Bernie Sanders is so concerned about climate change that he spent nearly $300,000 on private air travel in October so he could speak to audiences in nine battleground states prior to November's midterm elections.
The independent U.S. senator from Vermont also used the opportunity to test the waters for a potential 2020 presidential run, according to reports.
Sanders’ 2018 campaign committee issued an Oct. 10 payment of $297,685 to New York-based Apollo Jets, a charter jet company used by retired sports stars Derek Jeter and Shaquille O’Neal, according to federal campaign reports obtained by VTDigger.org, a watchdog news site in Vermont.
“This expense was for transportation for the senator’s nine-day, nine-state tour to support Democratic candidates up and down the ballot ahead of Election Day,” said Arianna Jones, senior communications adviser for Friends of Bernie Sanders.
“This cost covered the entirety of the tour from Indiana, Michigan, Wisconsin, Iowa, South Carolina, Colorado, Nevada, Arizona, California, and back to Vermont,” Jones continued. “The senator participated in 25 events.”
Jones said the charter jets were necessary so Sanders could campaign for candidates and get back to Vermont to join the state Democratic Party's campaign efforts.
The Sanders campaign purchased nearly $5,000 in carbon offsets to balance out the emissions produced from the travel.

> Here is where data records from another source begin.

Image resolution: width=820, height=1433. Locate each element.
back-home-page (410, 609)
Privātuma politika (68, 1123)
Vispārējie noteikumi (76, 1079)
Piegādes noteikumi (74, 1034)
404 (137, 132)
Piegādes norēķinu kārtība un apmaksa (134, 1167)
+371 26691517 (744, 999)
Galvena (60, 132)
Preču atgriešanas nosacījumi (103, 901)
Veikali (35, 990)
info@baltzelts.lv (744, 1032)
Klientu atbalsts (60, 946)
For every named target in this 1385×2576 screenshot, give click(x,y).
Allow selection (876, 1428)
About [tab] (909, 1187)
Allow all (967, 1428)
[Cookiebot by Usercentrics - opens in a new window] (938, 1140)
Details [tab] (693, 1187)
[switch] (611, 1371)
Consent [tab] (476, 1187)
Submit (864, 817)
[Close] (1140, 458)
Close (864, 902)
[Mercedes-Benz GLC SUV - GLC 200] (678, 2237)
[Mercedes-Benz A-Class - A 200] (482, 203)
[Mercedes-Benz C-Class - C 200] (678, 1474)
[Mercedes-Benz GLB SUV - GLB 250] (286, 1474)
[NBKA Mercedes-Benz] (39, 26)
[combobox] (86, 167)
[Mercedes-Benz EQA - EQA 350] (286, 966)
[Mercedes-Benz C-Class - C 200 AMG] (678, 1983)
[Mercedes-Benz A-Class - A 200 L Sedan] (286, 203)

A carbon offset is a reduction in emissions to compensate for emissions elsewhere.
Sanders has been vocal about the need to curb the effects of climate change, calling it the “single greatest threat facing our planet.”
The same day his campaign paid Apollo Jets, Sanders called climate change a "planetary crisis" in a tweet.
"Climate change is a planetary crisis. Our task is clear. We must take on the fossil fuel industry that’s largely responsible for global emissions and accelerate our transition toward energy efficiency and sustainable energy sources,” Sanders wrote.
“He wanted to go where he thinks he can be helpful in energizing the base and bringing in young people and independent voters and working-class voters who supported him,” said Jeff Weaver, Sanders’ 2016 campaign manager and longtime political adviser.
The campaign also paid $13,500 to Virginia-based travel agency Metropolitan Travel at the end of September.
In July 2017, the Sanders campaign paid $37,567 to Apollo Jets, the Washington Free Beacon reported.
During the 2016 presidential election, Sanders spent $5.2 million on private jet services in a six-month period from the end of 2015 to mid-2016.